Clovis Cornillac réalise pour le cinéma Couleurs de l’incendie, le roman de Pierre Lemaitre qui en signe le scénario, l’adaptation et les dialogues. Le film brosse le portrait de nombreux personnages plongés dans une France des années 1920-30 où règnent la cupidité et la corruption et dans une Europe où monte le totalitarisme qui ne tardera pas à l’embraser. En voici les protagonistes, vus par Clovis Cornillac. Couleurs de l’incendie sort en salles ce 9 novembre. [SPOILERS]
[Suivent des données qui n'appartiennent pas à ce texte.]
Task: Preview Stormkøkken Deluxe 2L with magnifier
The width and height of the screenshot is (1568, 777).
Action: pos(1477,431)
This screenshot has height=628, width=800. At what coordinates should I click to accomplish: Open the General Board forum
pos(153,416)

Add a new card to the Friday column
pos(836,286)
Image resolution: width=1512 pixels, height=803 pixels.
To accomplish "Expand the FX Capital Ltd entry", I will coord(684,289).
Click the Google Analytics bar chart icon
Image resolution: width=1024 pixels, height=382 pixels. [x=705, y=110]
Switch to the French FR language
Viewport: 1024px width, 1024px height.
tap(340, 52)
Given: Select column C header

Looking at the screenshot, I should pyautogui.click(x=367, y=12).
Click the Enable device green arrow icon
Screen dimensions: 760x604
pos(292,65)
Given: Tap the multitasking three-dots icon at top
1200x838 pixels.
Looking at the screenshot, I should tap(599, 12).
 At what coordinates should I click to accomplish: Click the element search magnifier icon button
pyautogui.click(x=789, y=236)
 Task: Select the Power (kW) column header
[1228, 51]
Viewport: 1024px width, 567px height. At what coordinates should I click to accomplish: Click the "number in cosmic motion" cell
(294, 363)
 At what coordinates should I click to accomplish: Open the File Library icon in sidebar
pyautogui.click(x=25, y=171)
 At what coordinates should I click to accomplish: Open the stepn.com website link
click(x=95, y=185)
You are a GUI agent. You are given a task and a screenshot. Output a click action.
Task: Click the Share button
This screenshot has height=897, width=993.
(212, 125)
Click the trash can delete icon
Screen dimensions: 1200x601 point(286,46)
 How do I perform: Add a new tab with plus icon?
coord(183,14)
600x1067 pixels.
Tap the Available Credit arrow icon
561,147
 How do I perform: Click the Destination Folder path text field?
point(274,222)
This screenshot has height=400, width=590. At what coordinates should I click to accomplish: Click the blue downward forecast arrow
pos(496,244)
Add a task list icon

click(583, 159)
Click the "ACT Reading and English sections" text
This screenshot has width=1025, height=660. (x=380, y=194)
L’histoire de Couleurs de l’incendie
France 1927, après la mort de Marcel Péricourt, Madeleine (Léa Drucker), fille du défunt, est l’unique héritière de l’immense empire financier familial. Seule et sans aucune compétence dans le domaine des affaires, elle n’a de choix que de se fier à son instinct ou faire confiance à des conseillers peu scrupuleux, comme son oncle Charles Péricourt (Olivier Gourmet) ou le chargé de pouvoir de la famille, Gustave Joubert (Benoît Poelvoorde), qu’elle a éconduit. Dans cette société principalement dominée par la gent masculine, elle pense cependant pouvoir compter sur sa dame de compagnie Léonce (Alice Isaaz), son chauffeur M. Dupré (Clovis Cornillac) et la nurse polonaise Vladi (Jana Bittnerova) qu’elle vient d’engager pour l’aider à s’occuper de Paul (Octave Bossuet), son fils handicapé.
Madeleine Péricourt (Léa Drucker)
“Elle a du caractère et on voit bien qu’elle comprend que quelque chose ne va pas, et qu’on la balade,” explique Clovis Cornillac, réalisateur de Couleurs de l’incendie. “Certes, elle hérite de l’empire de son père, mais elle n’a pas les clés parce qu’à l’époque, en tant que femme, elle n’était pas dans la confidence, même si elle n’entend pas se laisser faire. Il y a dans son parcours une dimension initiatique qui fait évidemment penser au Comte de Monte-Cristo ! Madeleine passe de l’injustice à la vengeance et pourtant, je pense qu’elle n’a jamais été aussi heureuse qu’à partir du moment où elle se prend en main, même si cela parait paradoxal. Ce qui lui arrive est terrible, mais elle serait clairement passée à côté de sa vie si elle était restée à la tête de la banque. Cette émancipation obligatoire la révèle à elle-même. C’est un personnage magnifique, extrêmement excitant à composer, qui repose sur de petites choses subtiles.”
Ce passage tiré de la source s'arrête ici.